La primaire de François Hollande

Par Mardi 21 juin 2016 Permalink 4

François Hollande lâché par Bruxelles, tente de se raccrocher aux branches avec la primaire. Son impopularité effraie dans toutes les chancelleries. L’européiste convaincu qui rassurait la superstructure idéologique de l’Union Européenne, fait dorénavant figure d’épouvantail tant son action fut contre productive.

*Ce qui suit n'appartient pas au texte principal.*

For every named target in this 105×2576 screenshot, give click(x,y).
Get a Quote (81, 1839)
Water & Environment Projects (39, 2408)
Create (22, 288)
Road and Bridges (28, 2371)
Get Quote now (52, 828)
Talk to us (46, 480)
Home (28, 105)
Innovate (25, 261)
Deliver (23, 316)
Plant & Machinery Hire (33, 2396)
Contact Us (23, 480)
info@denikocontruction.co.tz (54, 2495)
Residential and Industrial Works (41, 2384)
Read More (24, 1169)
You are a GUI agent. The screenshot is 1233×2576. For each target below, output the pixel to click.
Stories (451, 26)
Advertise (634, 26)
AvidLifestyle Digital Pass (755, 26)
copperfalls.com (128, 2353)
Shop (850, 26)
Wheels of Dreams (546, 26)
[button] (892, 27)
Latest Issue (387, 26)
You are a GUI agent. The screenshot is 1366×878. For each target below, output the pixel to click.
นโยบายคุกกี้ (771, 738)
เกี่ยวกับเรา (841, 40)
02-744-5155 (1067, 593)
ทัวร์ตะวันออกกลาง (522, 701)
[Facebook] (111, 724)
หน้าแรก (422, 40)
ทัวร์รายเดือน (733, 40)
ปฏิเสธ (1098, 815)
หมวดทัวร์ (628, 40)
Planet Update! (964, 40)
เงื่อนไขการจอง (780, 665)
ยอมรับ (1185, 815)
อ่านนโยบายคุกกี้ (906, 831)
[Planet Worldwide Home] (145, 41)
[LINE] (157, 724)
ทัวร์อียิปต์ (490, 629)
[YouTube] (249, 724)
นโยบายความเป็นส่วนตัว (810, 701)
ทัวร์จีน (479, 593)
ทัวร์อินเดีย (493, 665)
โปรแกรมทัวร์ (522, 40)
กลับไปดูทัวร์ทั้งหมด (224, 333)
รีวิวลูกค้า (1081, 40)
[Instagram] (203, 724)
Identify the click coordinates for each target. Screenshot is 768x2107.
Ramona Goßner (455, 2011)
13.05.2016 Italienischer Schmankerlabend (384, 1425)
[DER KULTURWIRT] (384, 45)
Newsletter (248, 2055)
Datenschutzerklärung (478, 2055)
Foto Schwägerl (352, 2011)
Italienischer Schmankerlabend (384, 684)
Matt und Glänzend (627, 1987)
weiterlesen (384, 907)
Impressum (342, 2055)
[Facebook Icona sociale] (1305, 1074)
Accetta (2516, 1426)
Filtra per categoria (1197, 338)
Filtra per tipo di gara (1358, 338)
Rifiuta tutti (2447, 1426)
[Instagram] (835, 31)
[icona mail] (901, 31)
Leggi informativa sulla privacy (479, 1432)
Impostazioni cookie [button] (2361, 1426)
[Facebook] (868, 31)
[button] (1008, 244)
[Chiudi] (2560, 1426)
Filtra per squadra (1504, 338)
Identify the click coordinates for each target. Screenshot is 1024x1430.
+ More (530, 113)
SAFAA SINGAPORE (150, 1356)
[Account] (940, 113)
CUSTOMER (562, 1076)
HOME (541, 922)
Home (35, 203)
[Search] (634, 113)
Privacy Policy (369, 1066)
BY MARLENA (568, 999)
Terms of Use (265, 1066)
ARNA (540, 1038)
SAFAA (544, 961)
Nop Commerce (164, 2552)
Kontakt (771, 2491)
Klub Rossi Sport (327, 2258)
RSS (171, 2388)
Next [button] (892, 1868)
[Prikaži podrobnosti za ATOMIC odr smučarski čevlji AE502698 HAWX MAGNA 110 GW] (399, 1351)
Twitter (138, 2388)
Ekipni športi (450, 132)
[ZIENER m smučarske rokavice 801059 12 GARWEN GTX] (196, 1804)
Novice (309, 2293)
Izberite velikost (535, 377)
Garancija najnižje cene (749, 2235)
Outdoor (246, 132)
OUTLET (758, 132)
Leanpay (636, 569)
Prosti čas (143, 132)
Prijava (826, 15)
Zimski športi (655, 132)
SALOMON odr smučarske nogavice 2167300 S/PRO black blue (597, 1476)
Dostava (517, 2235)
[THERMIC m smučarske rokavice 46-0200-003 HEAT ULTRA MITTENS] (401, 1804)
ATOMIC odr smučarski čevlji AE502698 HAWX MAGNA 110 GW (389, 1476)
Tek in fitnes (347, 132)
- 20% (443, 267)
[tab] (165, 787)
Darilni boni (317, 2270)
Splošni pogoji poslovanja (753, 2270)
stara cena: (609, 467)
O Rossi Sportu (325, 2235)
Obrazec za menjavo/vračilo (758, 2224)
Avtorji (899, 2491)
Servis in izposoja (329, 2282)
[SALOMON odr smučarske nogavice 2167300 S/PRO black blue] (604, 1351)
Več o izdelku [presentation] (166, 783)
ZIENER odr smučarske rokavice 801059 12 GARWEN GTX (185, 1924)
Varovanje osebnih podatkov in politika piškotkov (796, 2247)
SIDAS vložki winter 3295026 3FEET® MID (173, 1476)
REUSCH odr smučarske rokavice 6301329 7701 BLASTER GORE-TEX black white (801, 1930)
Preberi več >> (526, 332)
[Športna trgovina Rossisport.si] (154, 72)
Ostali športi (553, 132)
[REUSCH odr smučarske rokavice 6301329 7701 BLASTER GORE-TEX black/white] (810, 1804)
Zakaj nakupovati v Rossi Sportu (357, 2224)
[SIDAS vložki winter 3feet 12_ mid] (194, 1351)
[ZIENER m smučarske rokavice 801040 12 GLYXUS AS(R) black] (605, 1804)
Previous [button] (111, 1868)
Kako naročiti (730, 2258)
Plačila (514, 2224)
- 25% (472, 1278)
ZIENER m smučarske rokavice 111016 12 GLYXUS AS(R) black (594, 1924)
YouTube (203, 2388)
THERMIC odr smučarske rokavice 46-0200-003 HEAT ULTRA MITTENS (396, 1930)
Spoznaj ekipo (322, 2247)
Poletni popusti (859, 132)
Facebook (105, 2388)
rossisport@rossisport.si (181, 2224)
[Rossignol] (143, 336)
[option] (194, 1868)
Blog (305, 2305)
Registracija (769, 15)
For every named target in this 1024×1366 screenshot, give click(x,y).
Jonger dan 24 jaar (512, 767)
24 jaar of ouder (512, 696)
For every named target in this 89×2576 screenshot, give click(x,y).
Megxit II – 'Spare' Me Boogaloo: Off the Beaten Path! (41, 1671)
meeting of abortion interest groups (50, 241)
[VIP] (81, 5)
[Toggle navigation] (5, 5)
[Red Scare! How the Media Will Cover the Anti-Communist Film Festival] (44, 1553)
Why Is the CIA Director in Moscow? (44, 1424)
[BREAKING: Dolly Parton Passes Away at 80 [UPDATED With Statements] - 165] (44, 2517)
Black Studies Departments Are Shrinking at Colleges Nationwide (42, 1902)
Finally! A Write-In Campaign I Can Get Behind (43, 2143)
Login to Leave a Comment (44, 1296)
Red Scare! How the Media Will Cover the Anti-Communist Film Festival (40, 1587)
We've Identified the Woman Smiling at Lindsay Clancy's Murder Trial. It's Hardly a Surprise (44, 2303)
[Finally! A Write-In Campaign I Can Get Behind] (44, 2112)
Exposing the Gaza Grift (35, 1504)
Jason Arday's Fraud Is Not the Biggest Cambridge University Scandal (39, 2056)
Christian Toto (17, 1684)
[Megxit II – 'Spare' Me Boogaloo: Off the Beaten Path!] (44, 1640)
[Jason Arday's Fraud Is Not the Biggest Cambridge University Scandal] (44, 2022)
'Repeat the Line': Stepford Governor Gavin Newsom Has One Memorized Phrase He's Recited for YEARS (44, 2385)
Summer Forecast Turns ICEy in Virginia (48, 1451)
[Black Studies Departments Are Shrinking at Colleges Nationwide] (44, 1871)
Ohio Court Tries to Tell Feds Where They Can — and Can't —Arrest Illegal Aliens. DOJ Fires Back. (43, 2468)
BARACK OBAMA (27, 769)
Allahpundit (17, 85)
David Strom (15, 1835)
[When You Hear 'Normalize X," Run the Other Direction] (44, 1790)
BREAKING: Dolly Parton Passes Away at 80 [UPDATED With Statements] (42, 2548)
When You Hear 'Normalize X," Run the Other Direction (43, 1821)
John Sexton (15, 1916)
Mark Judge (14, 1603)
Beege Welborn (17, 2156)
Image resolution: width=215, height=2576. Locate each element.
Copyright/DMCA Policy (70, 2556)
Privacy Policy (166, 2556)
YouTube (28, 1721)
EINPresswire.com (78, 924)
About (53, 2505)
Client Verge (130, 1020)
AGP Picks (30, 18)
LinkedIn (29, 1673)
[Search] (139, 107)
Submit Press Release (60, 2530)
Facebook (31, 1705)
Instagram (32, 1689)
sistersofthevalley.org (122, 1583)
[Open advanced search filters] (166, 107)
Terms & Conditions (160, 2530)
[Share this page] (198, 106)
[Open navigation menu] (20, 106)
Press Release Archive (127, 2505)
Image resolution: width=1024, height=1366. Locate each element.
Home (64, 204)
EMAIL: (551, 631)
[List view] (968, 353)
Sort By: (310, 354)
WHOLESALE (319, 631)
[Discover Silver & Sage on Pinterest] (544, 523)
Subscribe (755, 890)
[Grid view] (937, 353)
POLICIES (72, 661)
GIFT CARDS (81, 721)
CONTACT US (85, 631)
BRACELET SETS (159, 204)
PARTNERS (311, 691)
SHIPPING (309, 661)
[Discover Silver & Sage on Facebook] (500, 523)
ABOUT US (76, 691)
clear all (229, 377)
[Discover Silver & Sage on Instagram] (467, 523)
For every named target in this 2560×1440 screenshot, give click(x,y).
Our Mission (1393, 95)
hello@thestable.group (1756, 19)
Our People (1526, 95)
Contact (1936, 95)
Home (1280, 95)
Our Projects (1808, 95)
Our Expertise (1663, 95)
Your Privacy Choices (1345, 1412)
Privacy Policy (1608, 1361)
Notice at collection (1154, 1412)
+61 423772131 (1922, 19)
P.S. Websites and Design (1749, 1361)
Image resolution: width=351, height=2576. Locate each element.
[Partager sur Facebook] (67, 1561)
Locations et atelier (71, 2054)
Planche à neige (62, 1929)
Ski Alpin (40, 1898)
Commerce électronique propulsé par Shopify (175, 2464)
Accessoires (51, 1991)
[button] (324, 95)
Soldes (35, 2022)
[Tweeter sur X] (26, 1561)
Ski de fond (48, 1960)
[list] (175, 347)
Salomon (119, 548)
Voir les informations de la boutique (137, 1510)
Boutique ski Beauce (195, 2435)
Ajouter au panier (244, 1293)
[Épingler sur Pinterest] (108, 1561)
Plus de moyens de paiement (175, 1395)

Jamais homme d’état n’eut des sondages d’opinion aussi catastrophiques. Pire sa parole n’est même pas moquée mais simplement ignorée. Si plus personne n’attend quoi que ce soit de lui, sa présence seule en vient à représenter un repoussoir pour les idées favorables à l’UE et à la mondialisation. Crime de lèse-majesté! François Hollande devient dangereux pour la perpétuation de l’idée européenne car ses promesses mensongères l’ont rattrapé. Le président de la république garde cependant le soutien du monde musulman qu’il a aveuglément soutenu pour faciliter son implantation idéologique en France au point que certains cerveaux djihadistes veulent faire de notre pays une terre d’Islam. Les salles de prière obligatoires prévues dans la loi travail pour les entreprises de plus de 50 salariés ne sont qu’un énième signe de soumission. Mais c’est un angle que les autres dirigeants quand ils veulent se maintenir ne peuvent avoir. Si en France il assure un socle électoral conséquent, à part en Belgique, en Suède et dans une moindre mesure au Royaume Uni, ce n’est le cas nul part. Se montrer avec François Hollande devient donc électoralement dangereux. Angela Merkel lui préfère de loin David Cameron et redoute un tête à tête avec la France suite à un éventuel brexit.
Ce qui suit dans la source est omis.